> _Task goal_
Restate, word for word, each record that follows.

> _Material for this exercise_
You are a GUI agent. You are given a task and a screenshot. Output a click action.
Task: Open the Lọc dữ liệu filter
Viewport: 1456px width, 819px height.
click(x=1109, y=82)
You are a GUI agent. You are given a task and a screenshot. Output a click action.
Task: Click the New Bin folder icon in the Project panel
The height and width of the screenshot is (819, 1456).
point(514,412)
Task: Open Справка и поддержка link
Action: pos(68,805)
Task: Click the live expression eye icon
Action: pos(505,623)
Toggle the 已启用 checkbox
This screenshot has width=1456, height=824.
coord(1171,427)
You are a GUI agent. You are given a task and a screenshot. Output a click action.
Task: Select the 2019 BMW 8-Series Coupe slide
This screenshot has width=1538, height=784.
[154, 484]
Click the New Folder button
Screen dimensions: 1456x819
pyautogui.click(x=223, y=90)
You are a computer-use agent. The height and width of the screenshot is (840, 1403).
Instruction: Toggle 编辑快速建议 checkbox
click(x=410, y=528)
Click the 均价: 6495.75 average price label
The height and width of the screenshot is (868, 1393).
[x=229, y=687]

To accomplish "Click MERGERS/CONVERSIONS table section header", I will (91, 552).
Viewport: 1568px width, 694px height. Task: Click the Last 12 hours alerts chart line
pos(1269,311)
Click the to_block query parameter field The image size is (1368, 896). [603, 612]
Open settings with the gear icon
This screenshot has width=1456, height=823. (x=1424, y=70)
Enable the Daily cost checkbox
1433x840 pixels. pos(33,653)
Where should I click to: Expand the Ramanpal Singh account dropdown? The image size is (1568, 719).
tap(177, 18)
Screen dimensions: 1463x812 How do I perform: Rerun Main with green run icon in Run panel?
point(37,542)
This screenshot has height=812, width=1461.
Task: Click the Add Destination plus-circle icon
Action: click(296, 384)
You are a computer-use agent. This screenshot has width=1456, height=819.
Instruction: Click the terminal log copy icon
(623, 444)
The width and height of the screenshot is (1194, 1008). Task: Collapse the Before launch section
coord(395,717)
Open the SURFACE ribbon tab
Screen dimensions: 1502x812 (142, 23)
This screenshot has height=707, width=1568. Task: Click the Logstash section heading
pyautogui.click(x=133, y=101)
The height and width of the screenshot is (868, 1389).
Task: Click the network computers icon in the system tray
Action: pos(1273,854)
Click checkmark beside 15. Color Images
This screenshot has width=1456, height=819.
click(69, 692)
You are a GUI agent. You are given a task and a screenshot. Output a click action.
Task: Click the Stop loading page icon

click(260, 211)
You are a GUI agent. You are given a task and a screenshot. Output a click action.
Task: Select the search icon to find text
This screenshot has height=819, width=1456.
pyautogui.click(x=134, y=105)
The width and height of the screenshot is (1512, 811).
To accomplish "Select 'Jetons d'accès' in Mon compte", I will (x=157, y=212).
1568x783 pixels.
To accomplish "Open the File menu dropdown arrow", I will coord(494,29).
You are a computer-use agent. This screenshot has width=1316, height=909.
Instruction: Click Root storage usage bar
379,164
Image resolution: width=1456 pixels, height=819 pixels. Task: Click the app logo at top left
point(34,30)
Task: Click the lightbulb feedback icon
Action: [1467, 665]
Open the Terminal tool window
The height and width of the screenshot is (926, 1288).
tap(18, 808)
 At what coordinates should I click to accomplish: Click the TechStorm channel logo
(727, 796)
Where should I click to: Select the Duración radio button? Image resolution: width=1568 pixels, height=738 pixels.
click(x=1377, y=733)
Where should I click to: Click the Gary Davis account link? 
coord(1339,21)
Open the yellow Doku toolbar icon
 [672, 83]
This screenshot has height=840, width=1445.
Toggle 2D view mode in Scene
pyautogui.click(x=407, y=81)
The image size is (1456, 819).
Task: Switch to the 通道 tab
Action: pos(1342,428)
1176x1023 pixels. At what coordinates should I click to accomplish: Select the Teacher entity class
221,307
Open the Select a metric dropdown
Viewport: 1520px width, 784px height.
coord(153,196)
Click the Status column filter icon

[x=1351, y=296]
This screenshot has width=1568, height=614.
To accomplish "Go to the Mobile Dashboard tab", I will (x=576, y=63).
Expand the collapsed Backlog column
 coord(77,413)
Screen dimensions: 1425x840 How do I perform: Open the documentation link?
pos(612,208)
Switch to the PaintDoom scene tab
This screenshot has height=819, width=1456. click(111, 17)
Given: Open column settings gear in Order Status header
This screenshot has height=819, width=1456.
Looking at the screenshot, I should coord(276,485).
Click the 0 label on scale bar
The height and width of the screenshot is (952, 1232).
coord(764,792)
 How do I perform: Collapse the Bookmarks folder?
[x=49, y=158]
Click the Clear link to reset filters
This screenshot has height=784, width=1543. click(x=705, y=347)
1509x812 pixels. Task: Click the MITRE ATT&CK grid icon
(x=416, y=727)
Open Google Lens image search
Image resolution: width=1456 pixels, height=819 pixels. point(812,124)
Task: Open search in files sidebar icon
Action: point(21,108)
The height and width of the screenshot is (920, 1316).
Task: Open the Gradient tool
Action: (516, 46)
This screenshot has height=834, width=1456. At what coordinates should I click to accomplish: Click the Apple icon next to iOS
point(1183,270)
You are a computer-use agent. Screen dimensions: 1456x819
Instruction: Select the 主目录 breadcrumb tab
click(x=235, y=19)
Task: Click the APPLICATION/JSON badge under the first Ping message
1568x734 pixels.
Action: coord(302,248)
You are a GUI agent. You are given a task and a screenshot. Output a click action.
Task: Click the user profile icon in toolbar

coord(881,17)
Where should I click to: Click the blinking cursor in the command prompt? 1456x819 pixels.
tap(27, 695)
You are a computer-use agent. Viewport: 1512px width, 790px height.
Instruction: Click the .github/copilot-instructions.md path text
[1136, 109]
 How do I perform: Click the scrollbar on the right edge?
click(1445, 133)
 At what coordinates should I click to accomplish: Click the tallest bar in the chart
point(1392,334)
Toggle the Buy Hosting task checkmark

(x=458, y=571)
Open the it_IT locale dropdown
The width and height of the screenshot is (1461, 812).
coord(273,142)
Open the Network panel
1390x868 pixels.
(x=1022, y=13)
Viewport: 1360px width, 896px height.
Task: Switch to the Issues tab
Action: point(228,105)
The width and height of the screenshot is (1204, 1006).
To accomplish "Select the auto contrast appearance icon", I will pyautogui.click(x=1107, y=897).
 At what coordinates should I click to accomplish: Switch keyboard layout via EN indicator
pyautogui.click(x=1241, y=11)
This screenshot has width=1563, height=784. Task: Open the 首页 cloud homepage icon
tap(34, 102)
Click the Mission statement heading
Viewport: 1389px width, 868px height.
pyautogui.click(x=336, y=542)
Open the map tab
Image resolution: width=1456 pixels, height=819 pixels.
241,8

> _Task output_
You are a GUI agent. You are given a task and a screenshot. Output a click action.
Task: Open the Lọc dữ liệu filter
Viewport: 1456px width, 819px height.
click(x=1109, y=82)
You are a GUI agent. You are given a task and a screenshot. Output a click action.
Task: Click the New Bin folder icon in the Project panel
The height and width of the screenshot is (819, 1456).
point(514,412)
Task: Open Справка и поддержка link
Action: pos(68,805)
Task: Click the live expression eye icon
Action: pos(505,623)
Toggle the 已启用 checkbox
This screenshot has width=1456, height=824.
coord(1171,427)
You are a GUI agent. You are given a task and a screenshot. Output a click action.
Task: Select the 2019 BMW 8-Series Coupe slide
This screenshot has width=1538, height=784.
[154, 484]
Click the New Folder button
Screen dimensions: 1456x819
pyautogui.click(x=223, y=90)
You are a computer-use agent. The height and width of the screenshot is (840, 1403).
Instruction: Toggle 编辑快速建议 checkbox
click(x=410, y=528)
Click the 均价: 6495.75 average price label
The height and width of the screenshot is (868, 1393).
[x=229, y=687]

To accomplish "Click MERGERS/CONVERSIONS table section header", I will (91, 552).
Viewport: 1568px width, 694px height. Task: Click the Last 12 hours alerts chart line
pos(1269,311)
Click the to_block query parameter field The image size is (1368, 896). [603, 612]
Open settings with the gear icon
This screenshot has width=1456, height=823. (x=1424, y=70)
Enable the Daily cost checkbox
1433x840 pixels. pos(33,653)
Where should I click to: Expand the Ramanpal Singh account dropdown? The image size is (1568, 719).
tap(177, 18)
Screen dimensions: 1463x812 How do I perform: Rerun Main with green run icon in Run panel?
point(37,542)
This screenshot has height=812, width=1461.
Task: Click the Add Destination plus-circle icon
Action: click(296, 384)
You are a computer-use agent. This screenshot has width=1456, height=819.
Instruction: Click the terminal log copy icon
(623, 444)
The width and height of the screenshot is (1194, 1008). Task: Collapse the Before launch section
coord(395,717)
Open the SURFACE ribbon tab
Screen dimensions: 1502x812 (142, 23)
This screenshot has height=707, width=1568. Task: Click the Logstash section heading
pyautogui.click(x=133, y=101)
The height and width of the screenshot is (868, 1389).
Task: Click the network computers icon in the system tray
Action: pos(1273,854)
Click checkmark beside 15. Color Images
This screenshot has width=1456, height=819.
click(69, 692)
You are a GUI agent. You are given a task and a screenshot. Output a click action.
Task: Click the Stop loading page icon

click(260, 211)
You are a GUI agent. You are given a task and a screenshot. Output a click action.
Task: Select the search icon to find text
This screenshot has height=819, width=1456.
pyautogui.click(x=134, y=105)
The width and height of the screenshot is (1512, 811).
To accomplish "Select 'Jetons d'accès' in Mon compte", I will (x=157, y=212).
1568x783 pixels.
To accomplish "Open the File menu dropdown arrow", I will coord(494,29).
You are a computer-use agent. This screenshot has width=1316, height=909.
Instruction: Click Root storage usage bar
379,164
Image resolution: width=1456 pixels, height=819 pixels. Task: Click the app logo at top left
point(34,30)
Task: Click the lightbulb feedback icon
Action: [1467, 665]
Open the Terminal tool window
The height and width of the screenshot is (926, 1288).
tap(18, 808)
 At what coordinates should I click to accomplish: Click the TechStorm channel logo
(727, 796)
Where should I click to: Select the Duración radio button? Image resolution: width=1568 pixels, height=738 pixels.
click(x=1377, y=733)
Where should I click to: Click the Gary Davis account link? 
coord(1339,21)
Open the yellow Doku toolbar icon
 [672, 83]
This screenshot has height=840, width=1445.
Toggle 2D view mode in Scene
pyautogui.click(x=407, y=81)
The image size is (1456, 819).
Task: Switch to the 通道 tab
Action: pos(1342,428)
1176x1023 pixels. At what coordinates should I click to accomplish: Select the Teacher entity class
221,307
Open the Select a metric dropdown
Viewport: 1520px width, 784px height.
coord(153,196)
Click the Status column filter icon

[x=1351, y=296]
This screenshot has width=1568, height=614.
To accomplish "Go to the Mobile Dashboard tab", I will (x=576, y=63).
Expand the collapsed Backlog column
 coord(77,413)
Screen dimensions: 1425x840 How do I perform: Open the documentation link?
pos(612,208)
Switch to the PaintDoom scene tab
This screenshot has height=819, width=1456. click(111, 17)
Given: Open column settings gear in Order Status header
This screenshot has height=819, width=1456.
Looking at the screenshot, I should coord(276,485).
Click the 0 label on scale bar
The height and width of the screenshot is (952, 1232).
coord(764,792)
 How do I perform: Collapse the Bookmarks folder?
[x=49, y=158]
Click the Clear link to reset filters
This screenshot has height=784, width=1543. click(x=705, y=347)
1509x812 pixels. Task: Click the MITRE ATT&CK grid icon
(x=416, y=727)
Open Google Lens image search
Image resolution: width=1456 pixels, height=819 pixels. point(812,124)
Task: Open search in files sidebar icon
Action: point(21,108)
The height and width of the screenshot is (920, 1316).
Task: Open the Gradient tool
Action: (516, 46)
This screenshot has height=834, width=1456. At what coordinates should I click to accomplish: Click the Apple icon next to iOS
point(1183,270)
You are a computer-use agent. Screen dimensions: 1456x819
Instruction: Select the 主目录 breadcrumb tab
click(x=235, y=19)
Task: Click the APPLICATION/JSON badge under the first Ping message
1568x734 pixels.
Action: coord(302,248)
You are a GUI agent. You are given a task and a screenshot. Output a click action.
Task: Click the user profile icon in toolbar

coord(881,17)
Where should I click to: Click the blinking cursor in the command prompt? 1456x819 pixels.
tap(27, 695)
You are a computer-use agent. Viewport: 1512px width, 790px height.
Instruction: Click the .github/copilot-instructions.md path text
[1136, 109]
 How do I perform: Click the scrollbar on the right edge?
click(1445, 133)
 At what coordinates should I click to accomplish: Click the tallest bar in the chart
point(1392,334)
Toggle the Buy Hosting task checkmark

(x=458, y=571)
Open the it_IT locale dropdown
The width and height of the screenshot is (1461, 812).
coord(273,142)
Open the Network panel
1390x868 pixels.
(x=1022, y=13)
Viewport: 1360px width, 896px height.
Task: Switch to the Issues tab
Action: point(228,105)
The width and height of the screenshot is (1204, 1006).
To accomplish "Select the auto contrast appearance icon", I will pyautogui.click(x=1107, y=897).
 At what coordinates should I click to accomplish: Switch keyboard layout via EN indicator
pyautogui.click(x=1241, y=11)
This screenshot has width=1563, height=784. Task: Open the 首页 cloud homepage icon
tap(34, 102)
Click the Mission statement heading
Viewport: 1389px width, 868px height.
pyautogui.click(x=336, y=542)
Open the map tab
Image resolution: width=1456 pixels, height=819 pixels.
241,8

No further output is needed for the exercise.